Pd distribution of switchable mirrors based on Mg–Y alloy thin films

• Mg–Y switchable mirror with Pd corresponding to a 3 nm thickness was covered with oxides of Mg and Y.
• The Pd and Mg–Y layers interdiffused and alloyed, and Pd-rich layer appeared between the surface oxide and the Mg–Y layers.
• With increasing deposition time of Pd, Pd was formed on the oxide layer and the Pd layer thickness increased.
• The mirror with switching durability of over 10,000 cycles had a sufficiently thick Pd top layer.

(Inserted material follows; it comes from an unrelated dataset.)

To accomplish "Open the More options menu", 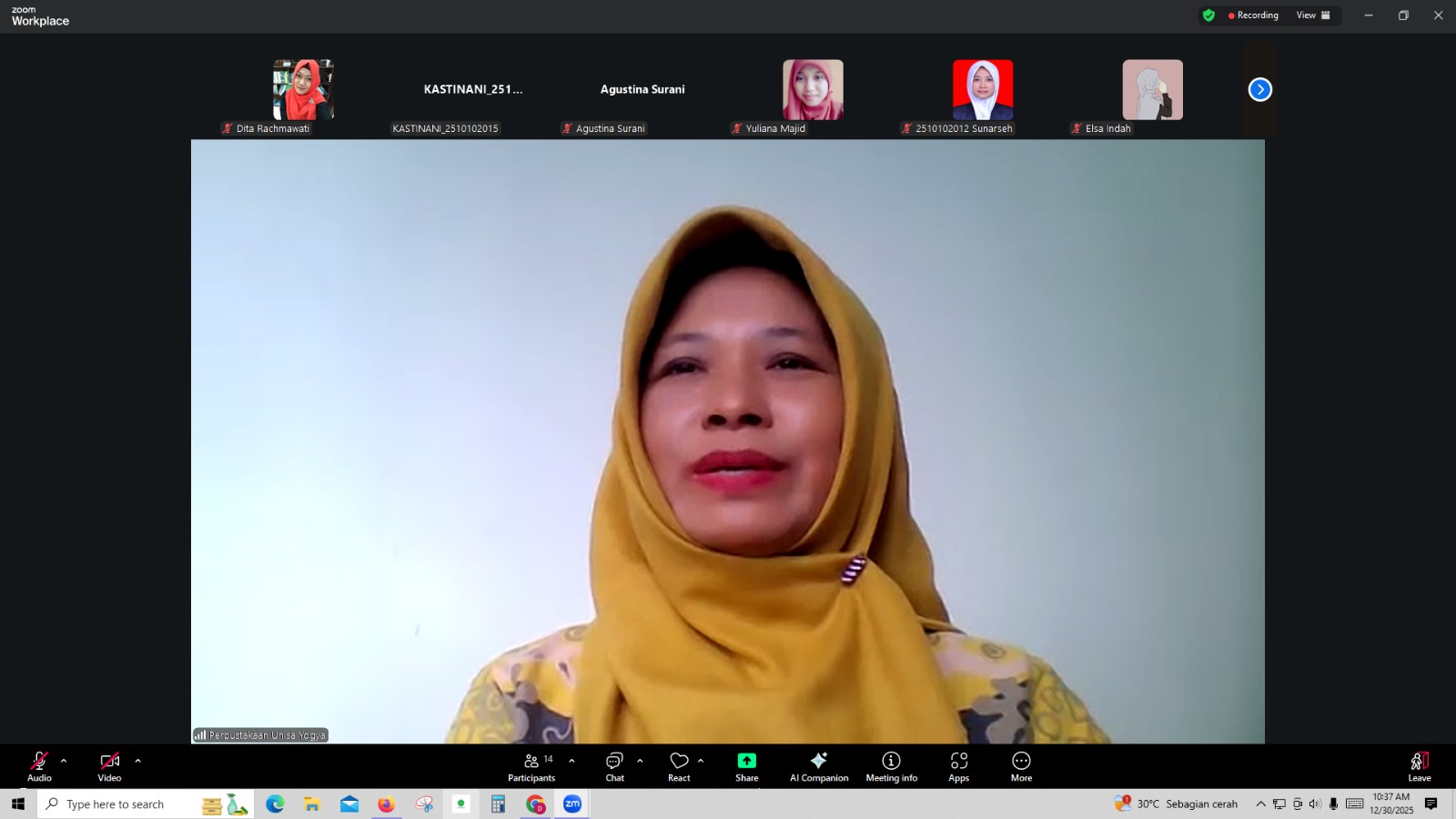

Pd-capped magnesium–yttrium alloy switchable mirrors were found to have high switching durability of over 10,000 cycles between reflective and transparent states. However, the durability decreased with the decreasing Pd thickness. Switchable mirrors with various Pd thicknesses were then prepared by a direct-current magnetron sputtering method, and the degradation in durability was studied by observing the distribution of each element of the switchable mirrors from the film surface to the substrate. X-ray photoemission spectroscopy and transmission electron microscopy showed that Pd with a short sputtering time (corresponding to layer thickness of 3 nm) resulted in surface oxidation of Mg and Y, and no Pd was present at the surface. The deposited Pd was alloyed with the Mg–Y layer and after taking the sample out from the vacuum chamber a Pd-rich layer appeared between the surface oxides and the Mg–Y layers. With increasing deposition time, a Pd layer was formed on the oxide layer and the Pd layer thickness increased. The mirror with switching durability of over 10,000 cycles had a sufficiently thick Pd top layer of ~7 nm and a very thin oxide layer. This thick Pd layer is believed to be the reason for the high switching durability.